Para esta ocasión recordamos a María Grever, considerada como una de las primeras mujeres mexicanas en convertirse en un compositor de éxito y a quien se le atribuye cerca de 800 canciones bajo su autoría, en su gran mayoría boleros.

 

 

Ella nació en Guanajuato aunque vivió sus primeros seis años de vida en la Ciudad de México, posteriormente se traslado a la ciudad natal de su padre, Sevilla, España. Una vez del otro lado del charco María se fue a Francia a estudiar con nada más y nada menos que Claude Debussy y Franz Lenhard.

A sus quince años regresó a la Ciudad de México y continuó estudiando música en la escuela de su tía. Desde pequeña demostró un talento y pasión por la música, se dice que su primer canción que compuso se trató de un tema de navidad cuando tenía tan sólo cuatro años de edad. A los 18 años escribió “A Una Ola” , canción que al ser publicada se volvió todo un éxito.

 

 

A sus 22 años de edad se casó con Leo. A. Grever, un ejecutivo de la petrolera estadounidense y con quien se fue a vivir a la ciudad de Nueva York por el resto de su vida. Estando allá trabajó haciendo soundtrack para Paramount Pictures y 20th Century Fox.
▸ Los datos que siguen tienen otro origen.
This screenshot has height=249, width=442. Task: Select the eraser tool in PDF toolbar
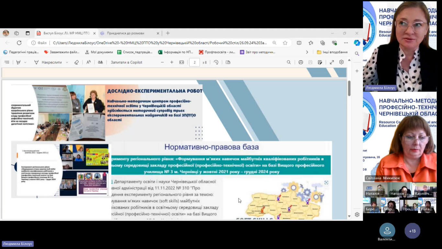click(x=76, y=62)
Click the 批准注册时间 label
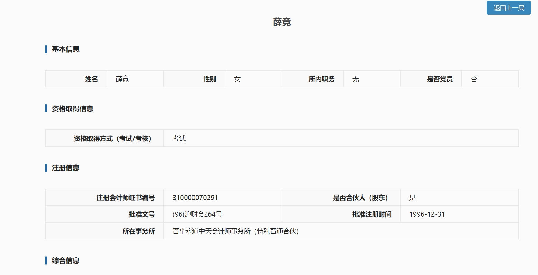 tap(371, 214)
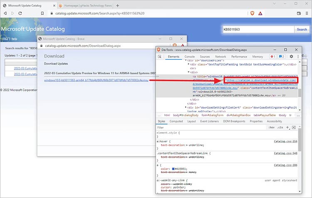This screenshot has height=198, width=312.
Task: Open a new browser tab
Action: (x=118, y=5)
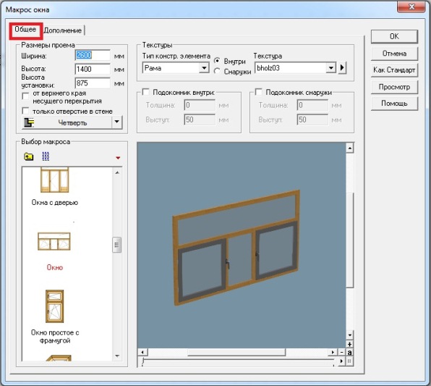The width and height of the screenshot is (431, 386).
Task: Check только отверстие в стене
Action: [x=25, y=111]
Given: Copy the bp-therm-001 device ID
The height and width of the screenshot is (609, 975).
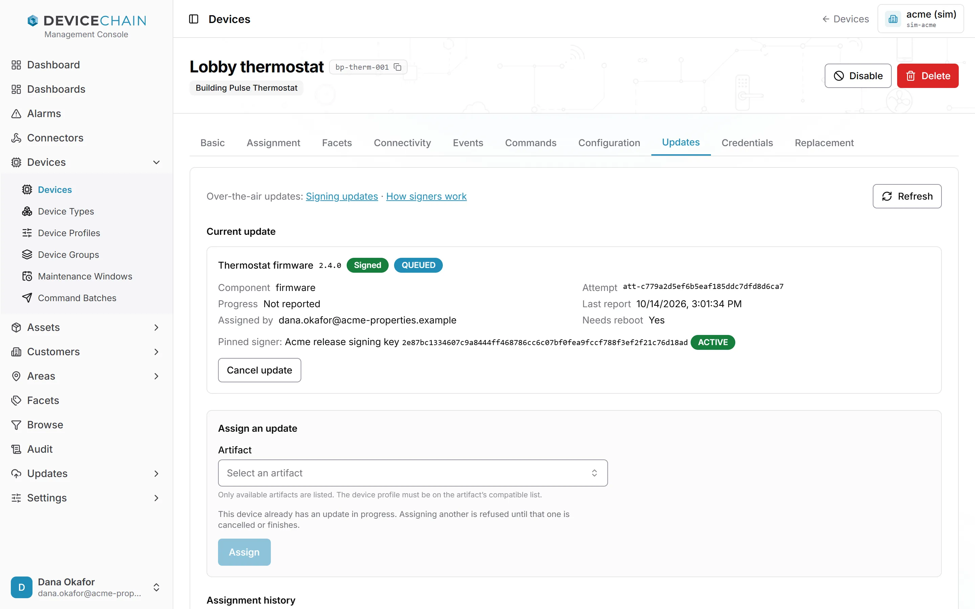Looking at the screenshot, I should (398, 67).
María siempre mostró un ímpetu en demostrar nuestra riqueza cultural. Estando en Nueva York explicó que además de estar muy interesada en el jazz y en los ritmos modernos, sobresalió su interés por la música mexicana, en difundir nuestra riqueza cultural, así como sus orígenes hispanos e indigenas. Por ello siempre estuvo altamente interesada en lograr interesantes mezclas que permitieran dar a conocer nuestra identidad a través de una expresión más flexible que lograra atraer la audiencia universal.

 

 

María logró componer una gran cantidad de éxitos, entre estas sus canciones más reconocidas son: “Júrame”, “Volveré”, “Te quiero dijiste”, ”Cuando vuelva a tu lado”, “Por si no te vuelvo a ver”. Ella murió en 1951 en Nueva York pero a petición propia sus restos fueron trasladados a la Ciudad de México en donde realmente ella quería descansar.